Effects of Electrostatic Interaction and Chirality on the Friction Coefficient of Water Flow Inside Single-Walled Carbon Nanotubes and Boron Nitride Nanotubes

Abstract

Water transport through carbon nanotubes (CNTs) and boron nitride nanotubes (BNNTs) has attracted great scientific interest because of their potential applications in water purification and energy conversion. Recent experiments show surprising differences of the water flow friction coefficients in these two types of nanotubes with similar diameters, but the mechanism is yet to be fully understood. We use molecular dynamic simulations to model the transport process of water molecules inside CNTs and BNNTs, and the friction coefficients are calculated by the Green–Kubo formula.
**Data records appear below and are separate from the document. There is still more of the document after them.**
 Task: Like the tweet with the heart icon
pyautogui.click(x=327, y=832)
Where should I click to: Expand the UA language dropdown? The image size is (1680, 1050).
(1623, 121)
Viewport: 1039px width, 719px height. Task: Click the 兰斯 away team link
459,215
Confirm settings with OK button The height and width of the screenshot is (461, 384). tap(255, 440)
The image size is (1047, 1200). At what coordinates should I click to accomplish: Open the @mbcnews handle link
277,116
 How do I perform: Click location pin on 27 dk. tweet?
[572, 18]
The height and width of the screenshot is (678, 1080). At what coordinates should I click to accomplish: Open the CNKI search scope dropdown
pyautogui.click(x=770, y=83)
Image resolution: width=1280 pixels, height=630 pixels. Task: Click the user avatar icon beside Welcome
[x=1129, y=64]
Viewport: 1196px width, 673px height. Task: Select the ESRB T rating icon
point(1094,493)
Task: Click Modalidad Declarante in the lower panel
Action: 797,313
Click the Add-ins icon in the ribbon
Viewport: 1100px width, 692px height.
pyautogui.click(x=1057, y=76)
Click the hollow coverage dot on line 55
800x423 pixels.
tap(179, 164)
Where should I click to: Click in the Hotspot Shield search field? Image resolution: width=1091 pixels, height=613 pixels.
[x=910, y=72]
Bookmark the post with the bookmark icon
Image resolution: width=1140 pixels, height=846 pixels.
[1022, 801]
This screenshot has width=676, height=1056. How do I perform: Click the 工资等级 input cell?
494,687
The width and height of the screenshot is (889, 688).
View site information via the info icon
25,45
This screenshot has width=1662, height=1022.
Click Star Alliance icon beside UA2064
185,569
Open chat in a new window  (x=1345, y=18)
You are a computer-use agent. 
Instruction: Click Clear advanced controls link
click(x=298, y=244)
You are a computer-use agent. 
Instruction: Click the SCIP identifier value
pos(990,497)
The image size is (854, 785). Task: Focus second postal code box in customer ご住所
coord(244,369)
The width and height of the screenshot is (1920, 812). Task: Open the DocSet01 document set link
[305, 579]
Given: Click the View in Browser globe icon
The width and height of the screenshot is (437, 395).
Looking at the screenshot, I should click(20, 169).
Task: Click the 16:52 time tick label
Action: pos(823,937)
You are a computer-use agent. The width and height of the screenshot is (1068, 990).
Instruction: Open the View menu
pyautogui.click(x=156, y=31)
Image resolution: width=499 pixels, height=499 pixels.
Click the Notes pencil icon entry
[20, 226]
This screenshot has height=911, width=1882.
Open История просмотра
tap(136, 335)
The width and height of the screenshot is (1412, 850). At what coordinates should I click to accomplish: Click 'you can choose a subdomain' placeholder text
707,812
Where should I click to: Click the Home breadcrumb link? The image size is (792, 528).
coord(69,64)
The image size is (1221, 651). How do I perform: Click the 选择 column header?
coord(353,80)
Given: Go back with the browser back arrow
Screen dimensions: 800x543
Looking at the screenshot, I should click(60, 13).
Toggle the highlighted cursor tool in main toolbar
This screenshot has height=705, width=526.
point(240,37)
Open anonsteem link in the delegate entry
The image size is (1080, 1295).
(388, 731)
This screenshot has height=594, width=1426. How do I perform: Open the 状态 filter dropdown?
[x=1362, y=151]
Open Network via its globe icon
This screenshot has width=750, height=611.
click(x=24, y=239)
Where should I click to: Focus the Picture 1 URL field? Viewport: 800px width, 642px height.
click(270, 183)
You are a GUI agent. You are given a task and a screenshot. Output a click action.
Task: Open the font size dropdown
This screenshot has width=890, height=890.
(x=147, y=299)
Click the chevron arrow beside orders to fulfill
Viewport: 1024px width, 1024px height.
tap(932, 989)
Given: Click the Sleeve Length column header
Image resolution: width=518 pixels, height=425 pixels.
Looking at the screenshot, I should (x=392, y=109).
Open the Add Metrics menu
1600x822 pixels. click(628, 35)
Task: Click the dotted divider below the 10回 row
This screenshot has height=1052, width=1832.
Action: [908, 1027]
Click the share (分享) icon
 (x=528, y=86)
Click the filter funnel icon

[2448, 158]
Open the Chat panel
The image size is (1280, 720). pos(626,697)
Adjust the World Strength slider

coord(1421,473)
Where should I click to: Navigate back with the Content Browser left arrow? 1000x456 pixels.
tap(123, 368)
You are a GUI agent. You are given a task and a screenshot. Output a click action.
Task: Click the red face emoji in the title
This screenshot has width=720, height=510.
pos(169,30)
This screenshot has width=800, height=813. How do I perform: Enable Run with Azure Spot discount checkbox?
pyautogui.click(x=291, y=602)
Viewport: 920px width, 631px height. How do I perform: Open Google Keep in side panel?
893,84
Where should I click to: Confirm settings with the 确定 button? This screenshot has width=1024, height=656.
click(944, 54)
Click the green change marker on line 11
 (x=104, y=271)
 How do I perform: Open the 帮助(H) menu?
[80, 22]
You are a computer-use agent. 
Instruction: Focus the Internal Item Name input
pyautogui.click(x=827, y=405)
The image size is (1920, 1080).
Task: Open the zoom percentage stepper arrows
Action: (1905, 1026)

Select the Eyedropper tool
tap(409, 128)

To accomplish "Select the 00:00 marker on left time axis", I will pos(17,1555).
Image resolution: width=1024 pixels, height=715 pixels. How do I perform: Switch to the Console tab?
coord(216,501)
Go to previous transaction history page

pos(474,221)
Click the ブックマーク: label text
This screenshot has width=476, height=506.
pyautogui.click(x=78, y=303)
Our results show that at similar diameters, water molecules have smaller friction coefficients in zigzag CNTs than in zigzag BNNTs. By analyzing the potential energy landscape inside these nanotubes, we find that in CNTs, the lack of partial charges, and thus the absence of electrostatic interactions with water molecules, leads to a much smoother potential energy landscape and thus smaller water friction coefficient. Although partial charges in armchair BNNTs also lead to electrostatic interactions with water, the atomic arrangement in armchair nanotubes does not create local potential energy traps, and thus the friction coefficient is smaller than the zigzag counterparts. The result helps us understand the distinct behaviors of water flowing through CNTs and BNNTs.